Indisputable by A. M. Wilson

Indisputable by A. M. Wilson

Author:A. M. Wilson [Wilson, A. M.]
Language: eng
Format: epub
Published: 2015-03-15T18:30:00+00:00


CHAPTER FIFTEEN

Tatum

I pull a pillow over my head as Wyatt calls again. Over and over for the past half an hour. He needs to take a hint. I’d turn the thing off, but I don’t want him to know I’m by my phone. If I just don’t answer, maybe he will think I’m asleep and leave me alone. Somehow I doubt it, so I’ve kept all the lights off in my apartment, and I’m laying quietly in bed with nothing but my own thoughts.

This week has been a mess, but tonight is a new low. I don’t know what is wrong with me, coming on to Jacoby the way I did. Yeah, he’s ridiculously hot if I’m being honest, and he’s been willingly taking care of me when nobody ever has before. And I am an adult, clearly capable of making my own decisions.

But he’s still my teacher.

Even if he were interested in me—which he’s clearly not as so defined by his actions tonight—I’m certain he could lose his job over dating a student, regardless of my age. All signs point to how bad of an idea this all is. Unfortunately, it doesn’t stop my mind from wanting him.

But why?

Why do I want this guy who didn’t even like me until he rescued me from being assaulted? We didn’t have some instant spark-like connection, no static, no electricity that are always described in the romance books I’m obsessed with. We hated each other for a few days after we met. My life is no fucking fairytale. I must have fallen for him because of his heroism or some nonsensical subconscious hormonal reaction I can’t explain.

Wait—what?

Knocking the pillow from my face, I come up for air. That must be it; I was restricting oxygen to my brain for a few minutes. After a few deep breaths though, nothing miraculous has changed. Now I feel ridiculous. I have not fallen for Jacoby. But madly crushing on his deep chocolate brown eyes, warms strong arms, soft tender lips and sexy smile? Yup. Most definitely. I can’t deny that.
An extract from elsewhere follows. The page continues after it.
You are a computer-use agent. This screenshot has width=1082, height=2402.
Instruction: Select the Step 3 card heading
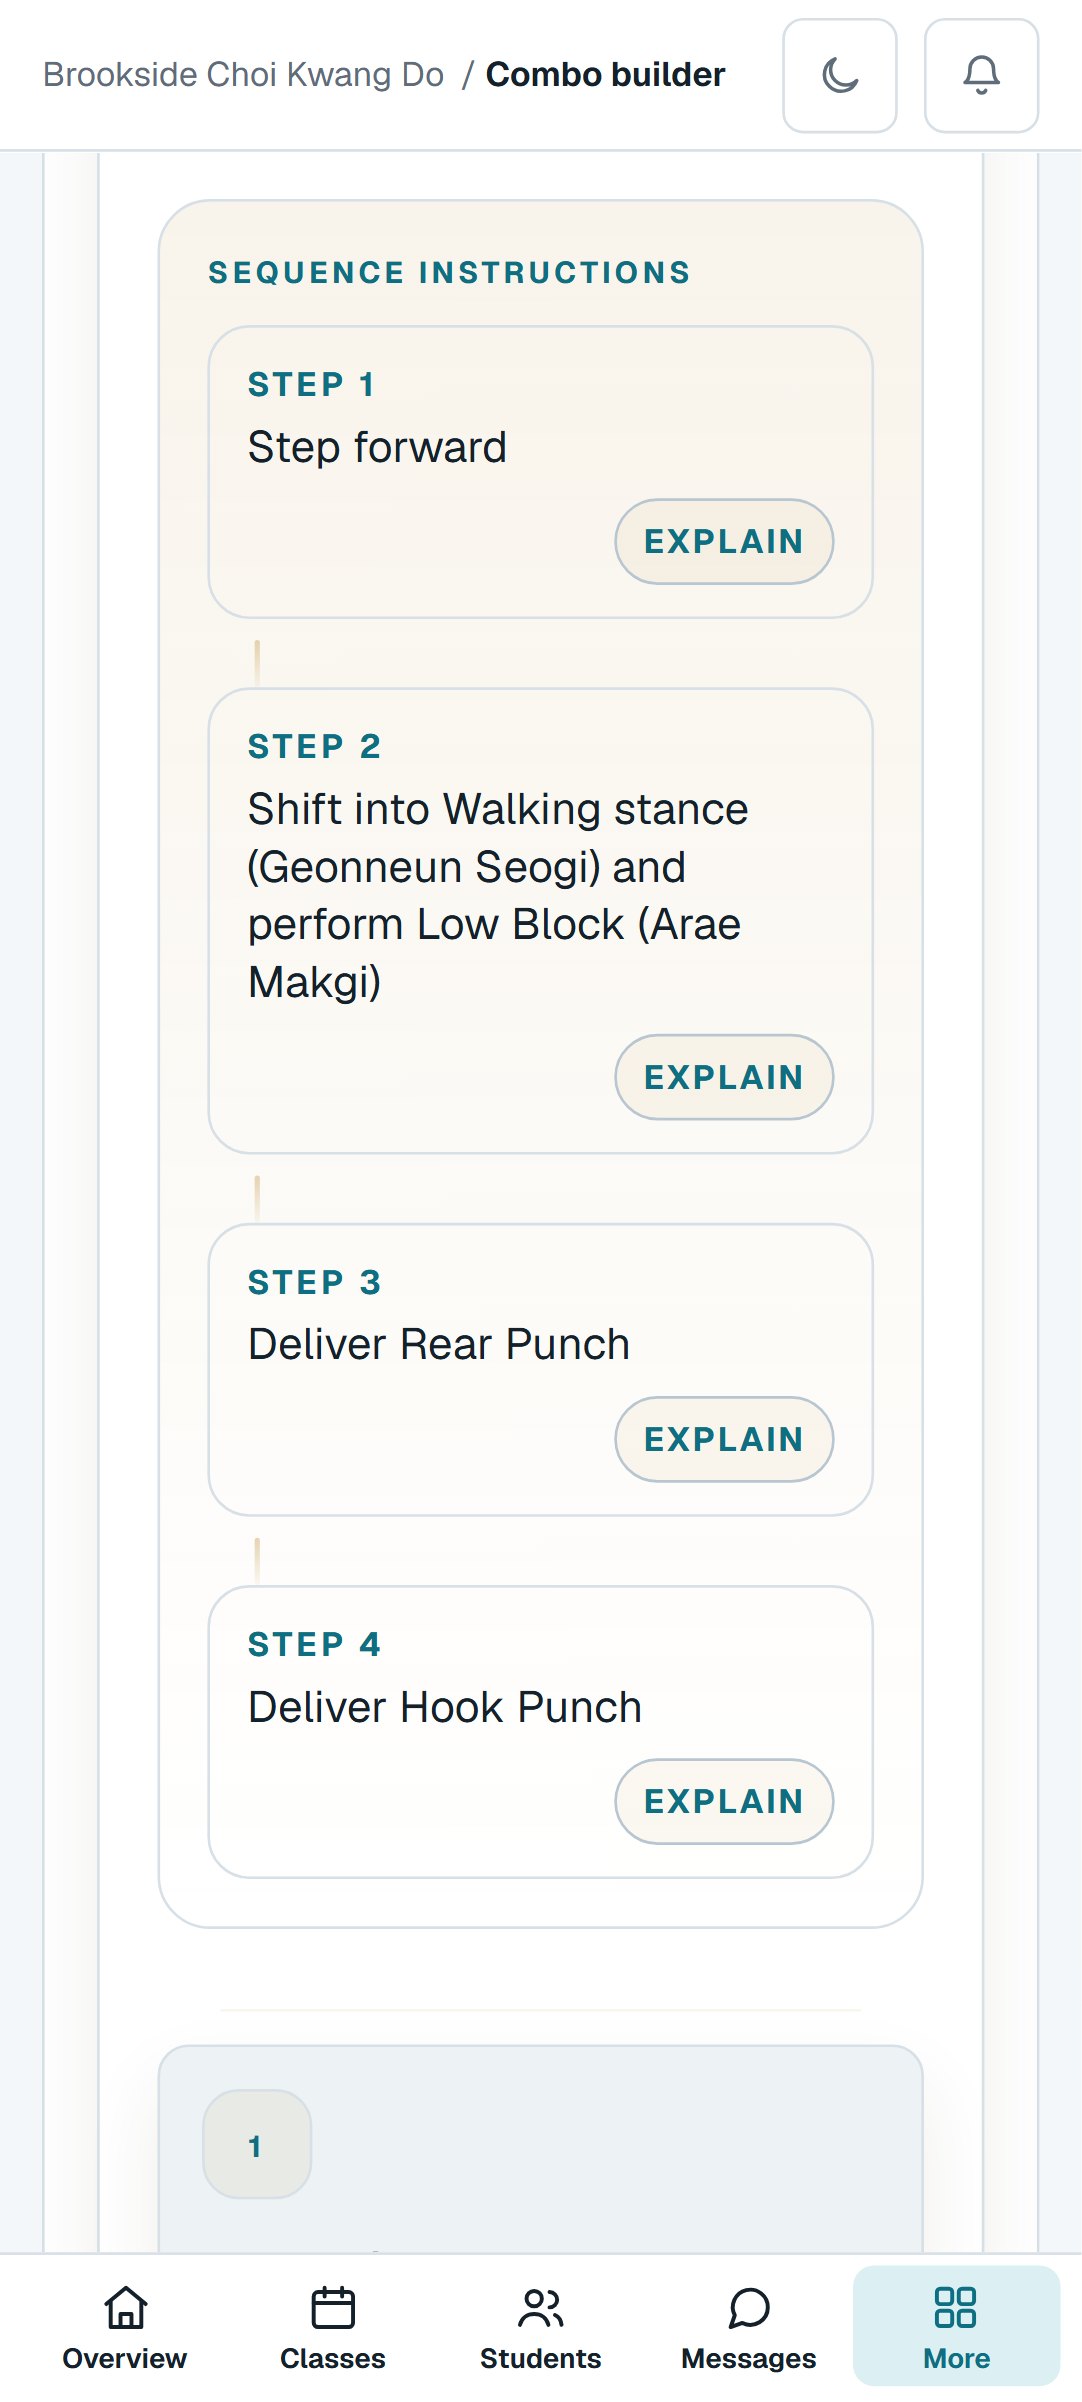coord(315,1282)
My phone rings again and again, so without accidently pushing the ignore button, I silence the ringer. I shouldn’t have left Mr. Ryan’s house. I should have locked myself in the bedroom and sorted through my feelings, much like I’m doing right now. At least then I’d have been safe at his place. Not here, paranoid and hiding under my blanket like a freaking child where I can guarantee Wyatt is going to be pounding on my door in twenty minutes.

I don’t know what to do now. I can’t go crawling back to Jacoby and ask to stay with him again, because even though I left out of hurt, it wasn’t the wrong thing to do. I meant what I said about not staying there forever. He gave me a couple days to sleep soundly, and now I need to move on and get back to my life. Wyatt will give up eventually. And if I’m careful, he won’t be able to get to me again.